Brouille au château de Sully entre le seigneur, l’évêque et le roi
Au début du XIIIe siècle, le château de Sully-sur-Loire est au centre des relations complexes entre son seigneur, l’évêque d’Orléans et le roi de France.
Une querelle féodale
Le château appartient alors à Henri, baron de Sully. Celui-ci fait taxer indûment et molester des marchands passant par ce site très fréquenté. Il entre alors en conflit avec son suzerain1, qui est l’évêque d’Orléans Manassès de Seignelay (de 1208 à 1221). Ce dernier lui inflige une punition féodale. Henri refusant de réparer les torts commis, l’évêque lui confisque le château.

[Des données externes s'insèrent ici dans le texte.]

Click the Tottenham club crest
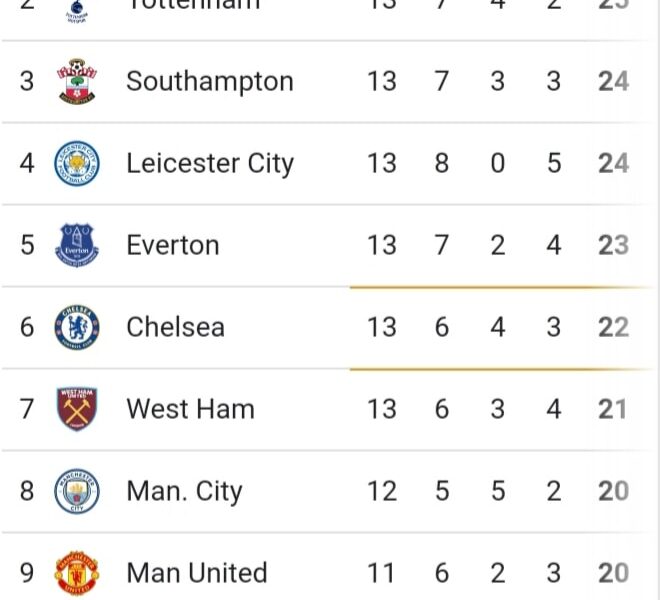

Mais ne pouvant effectuer la saisie, il s’adresse au roi de France Philippe Auguste et lui confie la garde du château.
Le roi, tout auréolé de sa victoire de Bouvines (1214), mène une politique ambitieuse d’extension du domaine royal. Déjà accueilli au château de Sully en 1199-1200, voire peut-être plus tôt, est intéressé par sa situation géographique privilégiée. En effet, s’établir ici lui permettrait de poursuivre le développement de son autorité en établissant un lien entre ses domaines du nord de la Loire et ceux du Berry.
La tour de Philippe Auguste
Vers 1218, le roi fait bâtir une imposante tour, véritable donjon d’environ douze mètres de diamètre, muni de crénelage et de hourds2 en bois. Il s’agit d’une véritable marque de la souveraineté et de la puissance du roi capétien. Cette tour, dite de Philippe Auguste, comprenait trois niveaux. Elle était défendue par un large fossé circulaire et on y accédait par un pont-levis en bois. Le seigneur de Sully et l’évêque d’Orléans, inquiets de cette présence royale gênante, finissent par se réconcilier et obtiennent le recul du roi, qui abandonne sa tour.
Cependant, le seigneur doit en rembourser le prix et en rendre hommage3 à l’évêque, qui en rend lui-même hommage au roi. La tour abrite alors les aveux de fiefs des vassaux du seigneur de Sully (documents féodaux), et sert aussi à l’occasion de prison. La tour était située face au château de l’époque, dont on connaît peu de choses. Elle est détruite en 1718. Un sondage et des fouilles archéologiques en 1994 ont permis de découvrir la base de la tour, située dans l’avant-cour, à peu près face aux tours du donjon actuel.